- WORK TO COMPLETE
Count up the lines below that include the string "agent" and report the number by itself.

- INPUT DATA
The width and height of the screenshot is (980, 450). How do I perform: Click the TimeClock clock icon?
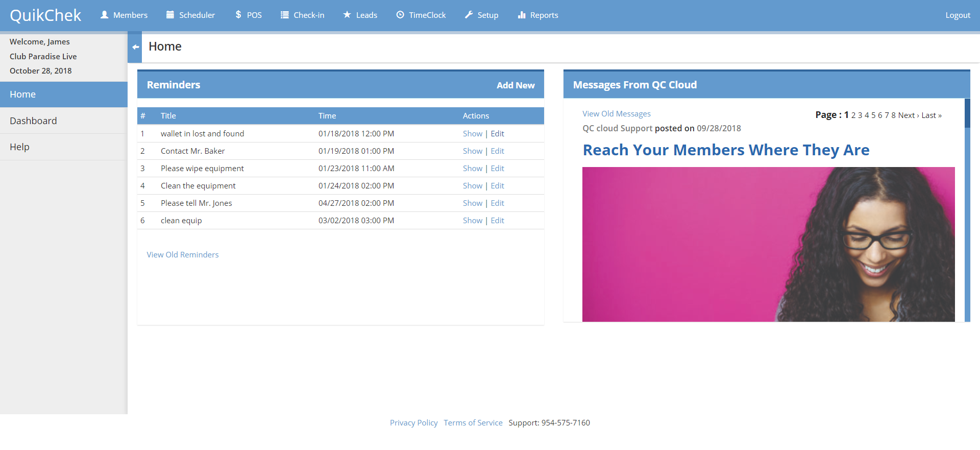pyautogui.click(x=400, y=15)
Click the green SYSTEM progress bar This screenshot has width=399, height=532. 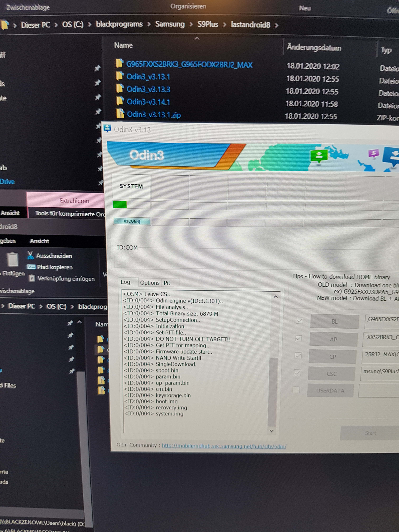(120, 204)
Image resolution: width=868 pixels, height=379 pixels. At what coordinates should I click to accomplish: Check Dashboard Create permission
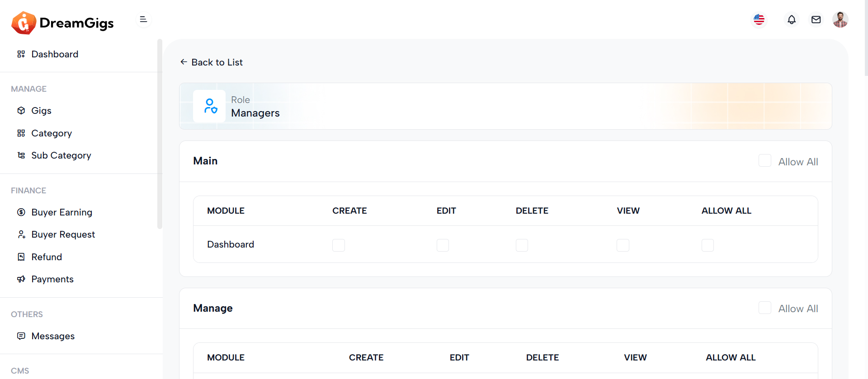point(339,245)
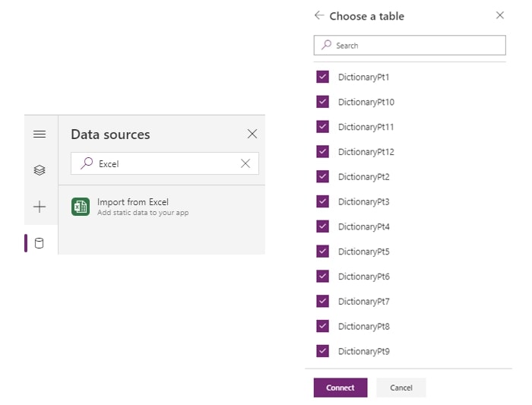
Task: Click the Insert plus icon in sidebar
Action: coord(40,207)
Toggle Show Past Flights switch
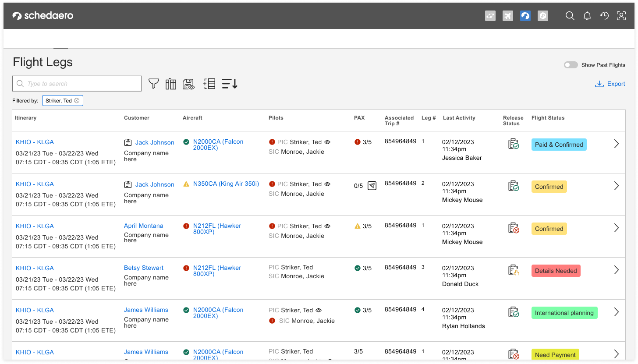Screen dimensions: 638x364 (571, 65)
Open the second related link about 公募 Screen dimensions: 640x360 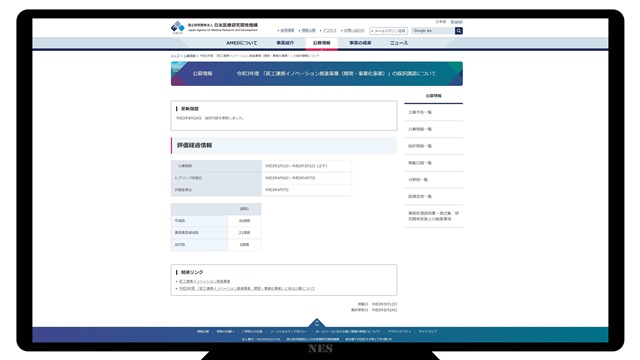(247, 289)
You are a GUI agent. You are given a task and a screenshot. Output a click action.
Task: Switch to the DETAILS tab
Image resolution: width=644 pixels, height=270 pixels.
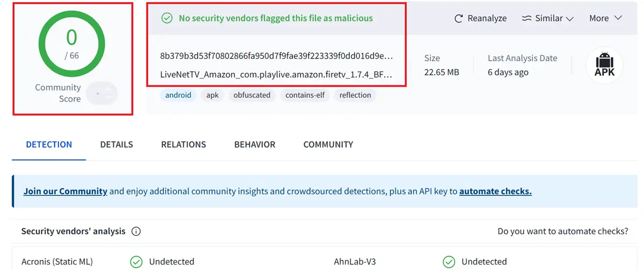coord(116,144)
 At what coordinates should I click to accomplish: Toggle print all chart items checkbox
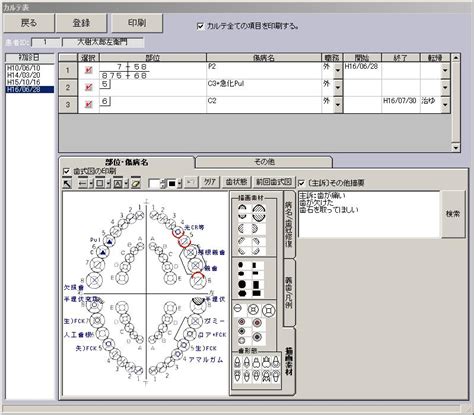(x=200, y=26)
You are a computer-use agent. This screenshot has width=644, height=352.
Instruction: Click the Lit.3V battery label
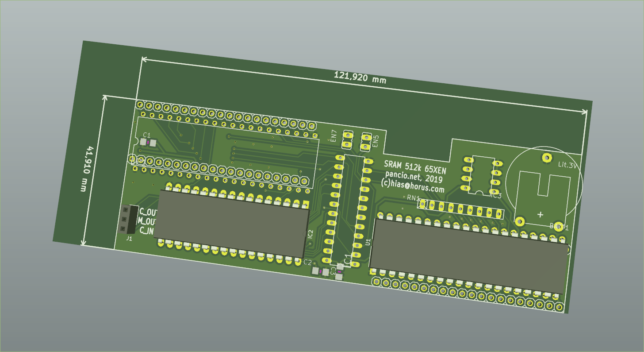click(567, 165)
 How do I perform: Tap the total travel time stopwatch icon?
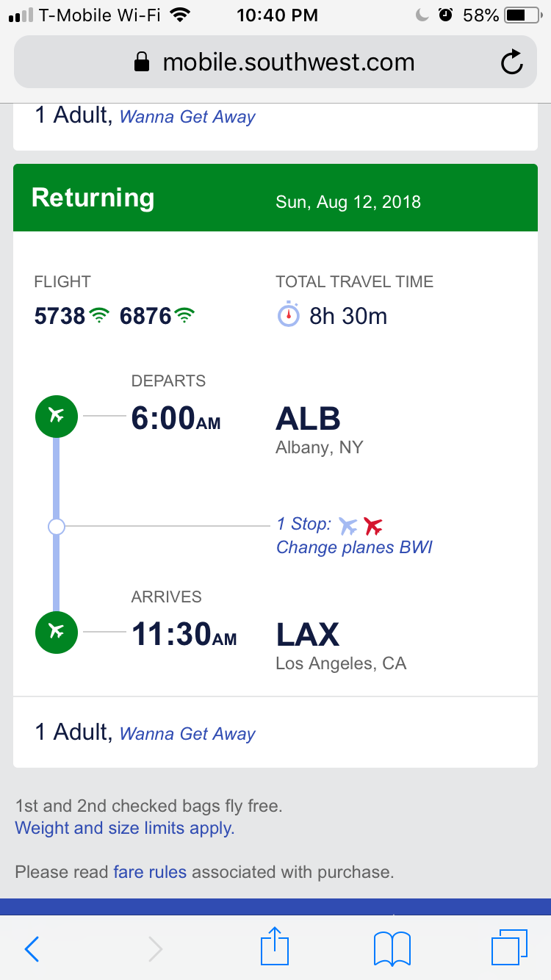(289, 315)
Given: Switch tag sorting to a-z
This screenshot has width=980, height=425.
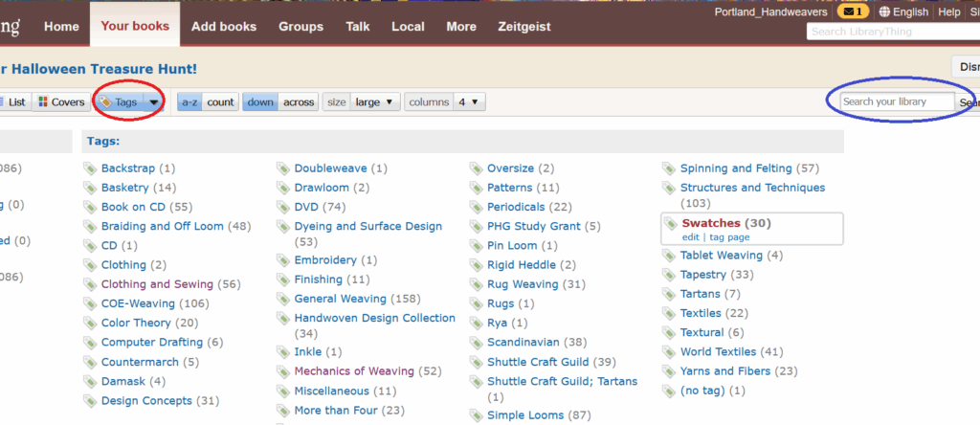Looking at the screenshot, I should tap(189, 102).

- RESULT OF THE EXERCISE
2